Data excerpts:
= = = = =
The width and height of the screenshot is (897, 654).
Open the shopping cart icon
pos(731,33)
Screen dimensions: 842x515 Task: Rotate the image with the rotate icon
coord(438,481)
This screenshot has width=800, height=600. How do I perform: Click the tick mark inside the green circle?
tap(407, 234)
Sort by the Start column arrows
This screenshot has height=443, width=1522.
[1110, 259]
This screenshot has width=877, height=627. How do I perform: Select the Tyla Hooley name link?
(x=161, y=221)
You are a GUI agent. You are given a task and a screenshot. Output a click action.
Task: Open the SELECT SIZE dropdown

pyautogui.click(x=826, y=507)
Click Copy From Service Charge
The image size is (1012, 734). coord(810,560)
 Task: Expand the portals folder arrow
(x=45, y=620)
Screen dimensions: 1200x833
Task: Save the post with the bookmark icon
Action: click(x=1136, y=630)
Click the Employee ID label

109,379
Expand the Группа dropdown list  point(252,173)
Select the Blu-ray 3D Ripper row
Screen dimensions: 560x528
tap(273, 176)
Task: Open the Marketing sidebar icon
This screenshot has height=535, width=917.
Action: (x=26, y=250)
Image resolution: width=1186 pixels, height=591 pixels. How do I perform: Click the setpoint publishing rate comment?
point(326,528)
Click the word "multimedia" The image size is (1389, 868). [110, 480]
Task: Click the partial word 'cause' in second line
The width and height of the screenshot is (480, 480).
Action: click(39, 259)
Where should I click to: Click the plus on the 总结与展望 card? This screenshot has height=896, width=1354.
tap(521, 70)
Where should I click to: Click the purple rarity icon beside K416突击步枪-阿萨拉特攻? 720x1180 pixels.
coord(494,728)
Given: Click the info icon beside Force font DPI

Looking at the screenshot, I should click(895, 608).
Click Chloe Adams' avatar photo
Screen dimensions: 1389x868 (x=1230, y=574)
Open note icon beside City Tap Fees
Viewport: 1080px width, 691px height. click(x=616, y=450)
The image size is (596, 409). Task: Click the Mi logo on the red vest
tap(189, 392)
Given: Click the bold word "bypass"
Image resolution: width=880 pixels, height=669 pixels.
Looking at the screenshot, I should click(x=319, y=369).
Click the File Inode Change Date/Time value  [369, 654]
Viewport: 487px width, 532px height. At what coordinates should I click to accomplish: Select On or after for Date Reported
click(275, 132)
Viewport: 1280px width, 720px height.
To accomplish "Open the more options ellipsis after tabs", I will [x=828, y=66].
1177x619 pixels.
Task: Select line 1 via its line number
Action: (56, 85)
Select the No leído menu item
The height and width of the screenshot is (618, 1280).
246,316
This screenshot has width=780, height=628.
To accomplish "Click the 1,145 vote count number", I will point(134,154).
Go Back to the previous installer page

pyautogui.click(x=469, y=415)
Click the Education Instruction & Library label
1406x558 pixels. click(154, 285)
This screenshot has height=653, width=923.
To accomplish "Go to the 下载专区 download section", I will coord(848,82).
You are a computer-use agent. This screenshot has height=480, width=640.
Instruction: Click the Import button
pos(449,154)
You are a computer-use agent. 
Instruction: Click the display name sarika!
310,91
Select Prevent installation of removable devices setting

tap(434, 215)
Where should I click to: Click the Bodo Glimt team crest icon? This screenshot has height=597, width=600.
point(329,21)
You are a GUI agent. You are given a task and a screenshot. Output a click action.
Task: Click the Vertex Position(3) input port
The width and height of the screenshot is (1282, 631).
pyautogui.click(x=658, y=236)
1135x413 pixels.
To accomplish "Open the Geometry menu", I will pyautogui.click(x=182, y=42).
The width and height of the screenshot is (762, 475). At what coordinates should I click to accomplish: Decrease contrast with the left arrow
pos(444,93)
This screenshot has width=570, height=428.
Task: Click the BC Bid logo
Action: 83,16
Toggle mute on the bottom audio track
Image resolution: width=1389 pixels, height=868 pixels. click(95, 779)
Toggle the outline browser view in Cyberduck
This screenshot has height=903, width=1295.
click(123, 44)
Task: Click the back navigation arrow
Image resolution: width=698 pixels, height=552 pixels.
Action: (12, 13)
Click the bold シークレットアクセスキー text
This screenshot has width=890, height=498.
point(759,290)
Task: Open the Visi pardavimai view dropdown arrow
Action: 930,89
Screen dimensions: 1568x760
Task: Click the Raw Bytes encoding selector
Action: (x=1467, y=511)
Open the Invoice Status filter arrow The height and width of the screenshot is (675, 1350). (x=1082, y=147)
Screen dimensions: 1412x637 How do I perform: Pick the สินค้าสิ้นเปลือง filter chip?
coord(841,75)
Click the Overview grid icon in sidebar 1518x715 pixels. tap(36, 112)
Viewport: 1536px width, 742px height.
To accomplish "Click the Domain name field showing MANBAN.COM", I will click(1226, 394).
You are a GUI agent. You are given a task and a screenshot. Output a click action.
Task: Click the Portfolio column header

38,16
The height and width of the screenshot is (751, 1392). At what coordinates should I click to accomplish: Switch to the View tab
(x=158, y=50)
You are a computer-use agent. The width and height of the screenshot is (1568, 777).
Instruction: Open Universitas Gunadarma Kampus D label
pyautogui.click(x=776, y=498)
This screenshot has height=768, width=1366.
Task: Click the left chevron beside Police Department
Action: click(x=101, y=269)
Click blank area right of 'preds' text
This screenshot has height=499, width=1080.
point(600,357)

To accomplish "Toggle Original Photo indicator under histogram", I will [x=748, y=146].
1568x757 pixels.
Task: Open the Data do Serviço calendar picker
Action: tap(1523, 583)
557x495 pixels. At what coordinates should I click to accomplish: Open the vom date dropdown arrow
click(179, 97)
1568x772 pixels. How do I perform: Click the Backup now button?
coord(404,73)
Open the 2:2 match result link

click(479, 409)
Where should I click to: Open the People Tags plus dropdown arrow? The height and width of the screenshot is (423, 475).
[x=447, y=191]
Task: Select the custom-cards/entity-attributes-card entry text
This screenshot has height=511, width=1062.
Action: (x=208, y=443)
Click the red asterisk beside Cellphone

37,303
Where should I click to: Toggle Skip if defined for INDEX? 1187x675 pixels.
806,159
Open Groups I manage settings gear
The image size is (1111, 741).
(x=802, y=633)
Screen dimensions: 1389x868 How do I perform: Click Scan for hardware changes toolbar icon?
= = = = =
• _Task goal_
The whole of the data is to be copied out word for word.

• _Response area_
The width and height of the screenshot is (897, 654).
Open the shopping cart icon
pos(731,33)
Screen dimensions: 842x515 Task: Rotate the image with the rotate icon
coord(438,481)
This screenshot has width=800, height=600. How do I perform: Click the tick mark inside the green circle?
tap(407, 234)
Sort by the Start column arrows
This screenshot has height=443, width=1522.
[1110, 259]
This screenshot has width=877, height=627. How do I perform: Select the Tyla Hooley name link?
(x=161, y=221)
You are a GUI agent. You are given a task and a screenshot. Output a click action.
Task: Open the SELECT SIZE dropdown

pyautogui.click(x=826, y=507)
Click Copy From Service Charge
The image size is (1012, 734). coord(810,560)
 Task: Expand the portals folder arrow
(x=45, y=620)
Screen dimensions: 1200x833
Task: Save the post with the bookmark icon
Action: click(x=1136, y=630)
Click the Employee ID label

109,379
Expand the Группа dropdown list  point(252,173)
Select the Blu-ray 3D Ripper row
Screen dimensions: 560x528
tap(273, 176)
Task: Open the Marketing sidebar icon
This screenshot has height=535, width=917.
Action: (x=26, y=250)
Image resolution: width=1186 pixels, height=591 pixels. How do I perform: Click the setpoint publishing rate comment?
point(326,528)
Click the word "multimedia" The image size is (1389, 868). [110, 480]
Task: Click the partial word 'cause' in second line
The width and height of the screenshot is (480, 480).
Action: click(39, 259)
Where should I click to: Click the plus on the 总结与展望 card? This screenshot has height=896, width=1354.
tap(521, 70)
Where should I click to: Click the purple rarity icon beside K416突击步枪-阿萨拉特攻? 720x1180 pixels.
coord(494,728)
Given: Click the info icon beside Force font DPI

Looking at the screenshot, I should click(895, 608).
Click Chloe Adams' avatar photo
Screen dimensions: 1389x868 (x=1230, y=574)
Open note icon beside City Tap Fees
Viewport: 1080px width, 691px height. click(x=616, y=450)
The image size is (596, 409). Task: Click the Mi logo on the red vest
tap(189, 392)
Given: Click the bold word "bypass"
Image resolution: width=880 pixels, height=669 pixels.
Looking at the screenshot, I should click(x=319, y=369).
Click the File Inode Change Date/Time value  [369, 654]
Viewport: 487px width, 532px height. At what coordinates should I click to accomplish: Select On or after for Date Reported
click(275, 132)
Viewport: 1280px width, 720px height.
To accomplish "Open the more options ellipsis after tabs", I will [x=828, y=66].
1177x619 pixels.
Task: Select line 1 via its line number
Action: (56, 85)
Select the No leído menu item
The height and width of the screenshot is (618, 1280).
246,316
This screenshot has width=780, height=628.
To accomplish "Click the 1,145 vote count number", I will point(134,154).
Go Back to the previous installer page

pyautogui.click(x=469, y=415)
Click the Education Instruction & Library label
1406x558 pixels. click(154, 285)
This screenshot has height=653, width=923.
To accomplish "Go to the 下载专区 download section", I will coord(848,82).
You are a computer-use agent. This screenshot has height=480, width=640.
Instruction: Click the Import button
pos(449,154)
You are a computer-use agent. 
Instruction: Click the display name sarika!
310,91
Select Prevent installation of removable devices setting

tap(434, 215)
Where should I click to: Click the Bodo Glimt team crest icon? This screenshot has height=597, width=600.
point(329,21)
You are a GUI agent. You are given a task and a screenshot. Output a click action.
Task: Click the Vertex Position(3) input port
The width and height of the screenshot is (1282, 631).
pyautogui.click(x=658, y=236)
1135x413 pixels.
To accomplish "Open the Geometry menu", I will pyautogui.click(x=182, y=42).
The width and height of the screenshot is (762, 475). At what coordinates should I click to accomplish: Decrease contrast with the left arrow
pos(444,93)
This screenshot has width=570, height=428.
Task: Click the BC Bid logo
Action: 83,16
Toggle mute on the bottom audio track
Image resolution: width=1389 pixels, height=868 pixels. click(95, 779)
Toggle the outline browser view in Cyberduck
This screenshot has height=903, width=1295.
click(123, 44)
Task: Click the back navigation arrow
Image resolution: width=698 pixels, height=552 pixels.
Action: (12, 13)
Click the bold シークレットアクセスキー text
This screenshot has width=890, height=498.
point(759,290)
Task: Open the Visi pardavimai view dropdown arrow
Action: 930,89
Screen dimensions: 1568x760
Task: Click the Raw Bytes encoding selector
Action: (x=1467, y=511)
Open the Invoice Status filter arrow The height and width of the screenshot is (675, 1350). (x=1082, y=147)
Screen dimensions: 1412x637 How do I perform: Pick the สินค้าสิ้นเปลือง filter chip?
coord(841,75)
Click the Overview grid icon in sidebar 1518x715 pixels. tap(36, 112)
Viewport: 1536px width, 742px height.
To accomplish "Click the Domain name field showing MANBAN.COM", I will click(1226, 394).
You are a GUI agent. You are given a task and a screenshot. Output a click action.
Task: Click the Portfolio column header

38,16
The height and width of the screenshot is (751, 1392). At what coordinates should I click to accomplish: Switch to the View tab
(x=158, y=50)
You are a computer-use agent. The width and height of the screenshot is (1568, 777).
Instruction: Open Universitas Gunadarma Kampus D label
pyautogui.click(x=776, y=498)
This screenshot has height=768, width=1366.
Task: Click the left chevron beside Police Department
Action: click(x=101, y=269)
Click blank area right of 'preds' text
This screenshot has height=499, width=1080.
point(600,357)

To accomplish "Toggle Original Photo indicator under histogram", I will [x=748, y=146].
1568x757 pixels.
Task: Open the Data do Serviço calendar picker
Action: tap(1523, 583)
557x495 pixels. At what coordinates should I click to accomplish: Open the vom date dropdown arrow
click(179, 97)
1568x772 pixels. How do I perform: Click the Backup now button?
coord(404,73)
Open the 2:2 match result link

click(479, 409)
Where should I click to: Open the People Tags plus dropdown arrow? The height and width of the screenshot is (423, 475).
[x=447, y=191]
Task: Select the custom-cards/entity-attributes-card entry text
This screenshot has height=511, width=1062.
Action: (x=208, y=443)
Click the red asterisk beside Cellphone

37,303
Where should I click to: Toggle Skip if defined for INDEX? 1187x675 pixels.
806,159
Open Groups I manage settings gear
The image size is (1111, 741).
(x=802, y=633)
Screen dimensions: 1389x868 How do I perform: Click Scan for hardware changes toolbar icon?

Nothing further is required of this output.